Above. Richmond Folk. Circa 1908. That is probably Flora seated at left. Perhaps Edith is the woman standing behind the boy. Interesting picture. The people seem to be waiting for a parade. Maybe it’s an Easter Parade. Look at all those funny hats~ Now, Miss Eugenie Hudon, the town milliner, surely had a hand in the two creations at left. They appear to be Paris style fashions, a little out of place on aged Richmond matrons. But what about the other headpieces? Flora. What were you thinking? Edith? Is that a pom pom on top of your head?

OK. Get on task. Do I dare write that first sentence. Do I dare eat a peach? I can hear the mermen singing each to each, but will they sing for me? I dunno why that came into my mind, ’cause I was about to commit-to-digital that first sentence of that first draft of my first novel Flo in the City.

Here goes… (Sx. Drumroll) Just a change of colour. Just a change of colour. ( I know. I know. A bit anticlimactic since I’ve already chosen that line for the Chapter Title. But I continue…)

Why couldn’t she get that silly line out of her head? Flora wondered. She had much more important tasks to attend to. Much much more important. Like the take home exam on her knee. The one fluttering in the spring breeze. That imposing mimeographed foolscap sheet with its list of impossible questions. A composition test of all things. Her worse subject! And questions relating to an essay on Life back in the 30′s. History. So it was boring too.

Describing farm women, so it was extra boring.

Flora was tired of hearing how hard women worked in the good old days, compared to today. The first question glared out at her: Read the above essay carefully and 1) compare your life to that of the women mentioned and decide whether you have it easier or harder. Give concrete examples. 2) in your opinion, what is meant by ‘the Canadian character’ and give examples of people in your life who exemplify it.

What does the teacher mean by asking me to answer such a stupid question! For a moment Flora thought she might write down that cheeky answer. For just a moment. But instead she adjusted the hem on her blue wool jumper, and pulled on a little blue thread until it grew longer and longer.

“Mother,” she called in to her mom. “I need you to mend my school uniform. The seam is splitting.”

Any other day, she would have had her mother to keep her on task – and to help her with any difficult homework. Margaret had a sharp memory and even sharper opinions on just about every topic imaginable.

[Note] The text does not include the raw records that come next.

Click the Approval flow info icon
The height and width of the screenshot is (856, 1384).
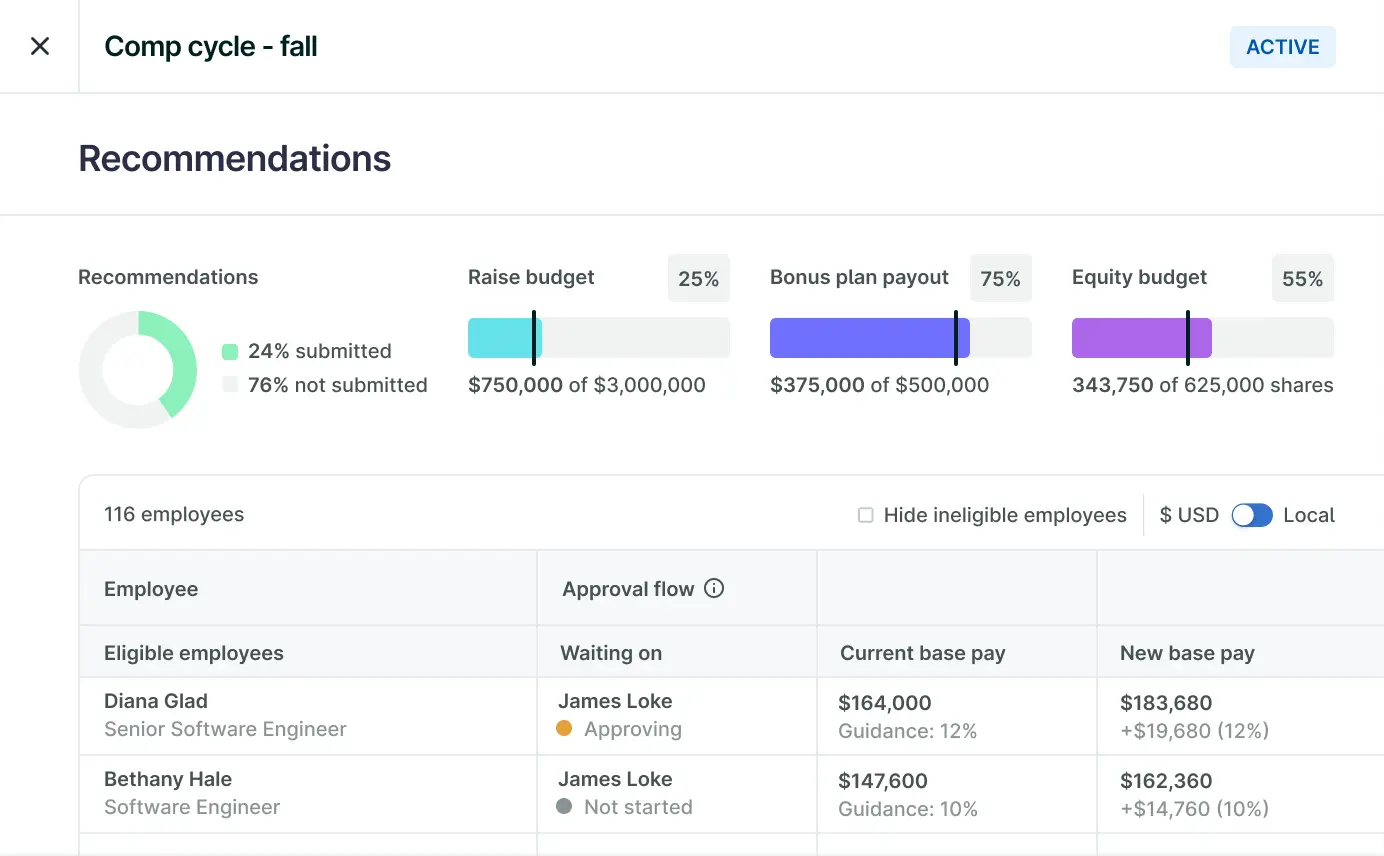coord(713,589)
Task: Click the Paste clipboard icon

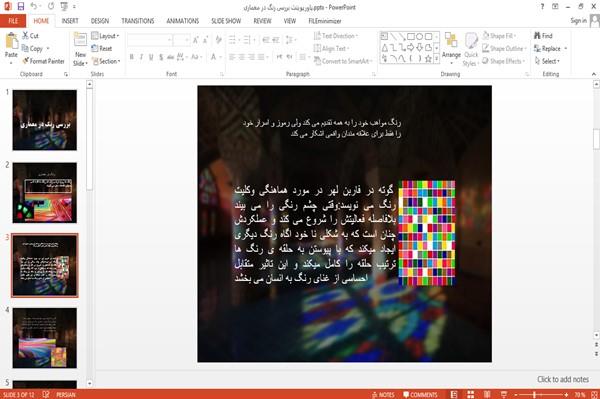Action: coord(11,41)
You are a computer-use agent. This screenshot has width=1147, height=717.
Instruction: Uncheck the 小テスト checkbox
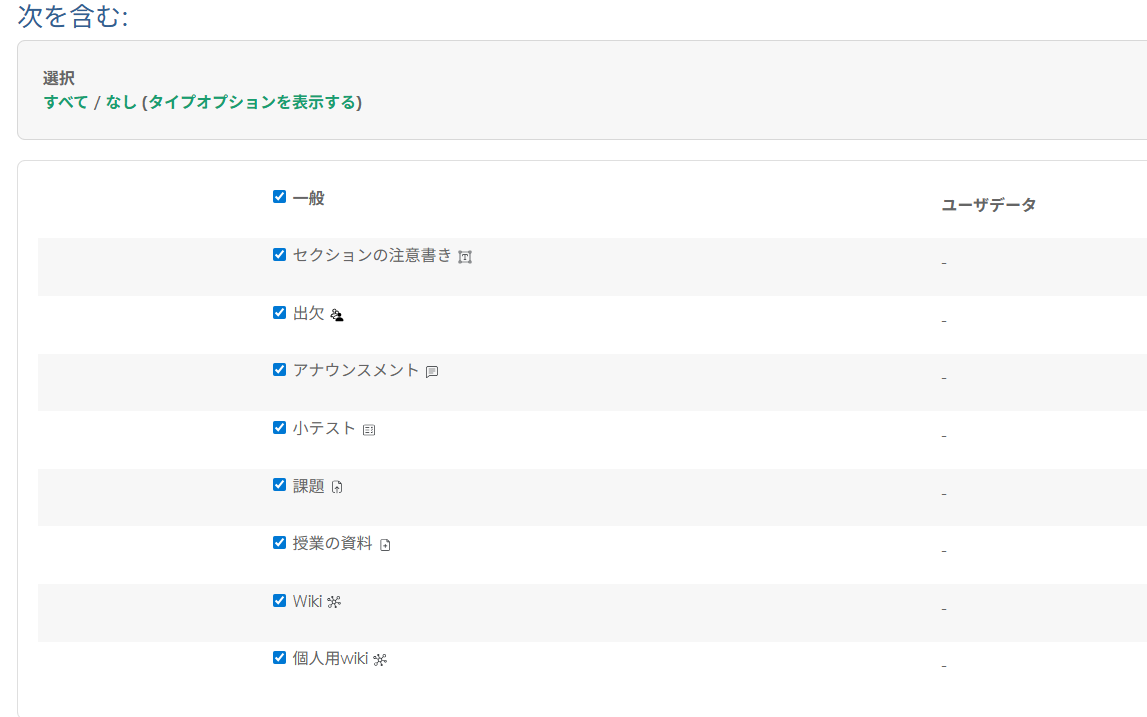click(x=280, y=427)
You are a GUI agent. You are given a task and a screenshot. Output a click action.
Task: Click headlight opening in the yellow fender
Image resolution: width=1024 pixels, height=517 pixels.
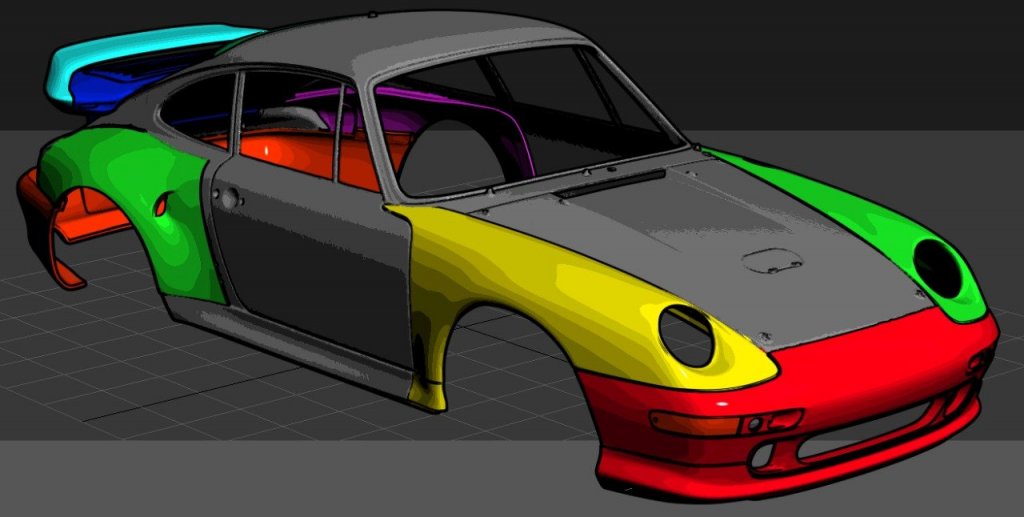pos(687,335)
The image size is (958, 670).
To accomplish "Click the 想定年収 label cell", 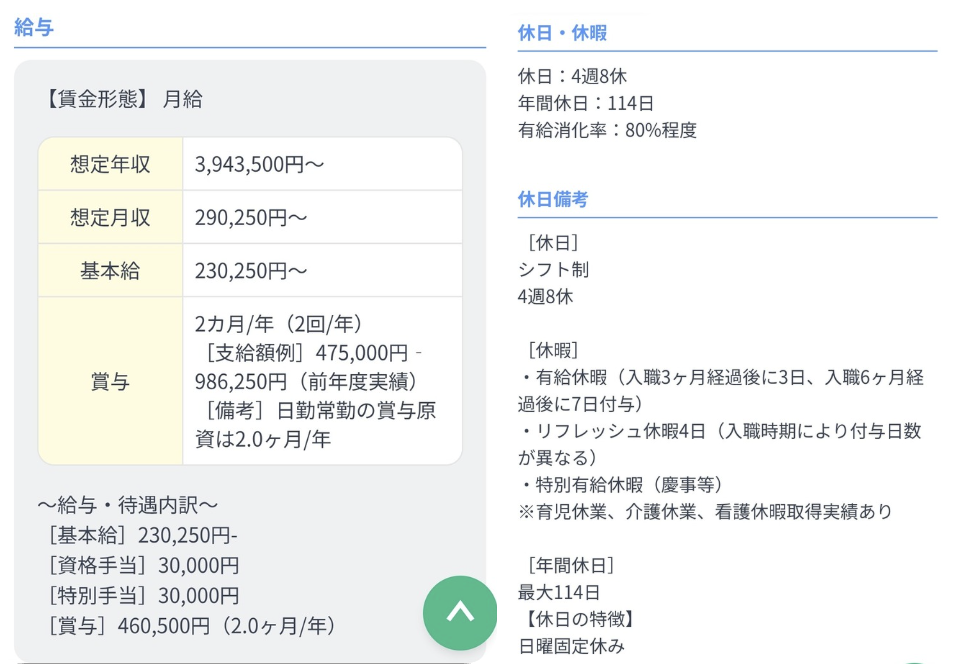I will pos(110,164).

She was famous in her birth family for being the one ‘who knows things.’

She loved history. Family history especially.

She could remember the exact dates Grandfather Malcolm McLeod and his family left the Isle of Lewis, Hebrides Scotland to come to Quebec. She knew what port they landed in, how they got to Lingwick, and what they did to keep the wolf from the door during that first bone-chilling winter.

Margaret, born in Canada, way back in 1854, before Canada was a country, even, was so very proud to be Canadian. She had cut out this poem My Old Canadian Home and pinned it to the recipe board in the kitchen.

The shades of night are falling
I am sitting all alone
Thinking of my happy childhood
In my old Canadian home

But today no homework help was forthcoming. No sewing help either. “It will have to wait,” Margaret shot back from the room off the kitchen, without missing a beat as she tap tap tapped the big bronze pedal on the old Singer. “I hardly have time enough to sew this pocket into my corset, for tomorrow’s train trip to Three Rivers. To protect my cash. Father’s orders. And come in from the veranda, Flora dear, the wind is picking up and you’ll catch a chill.”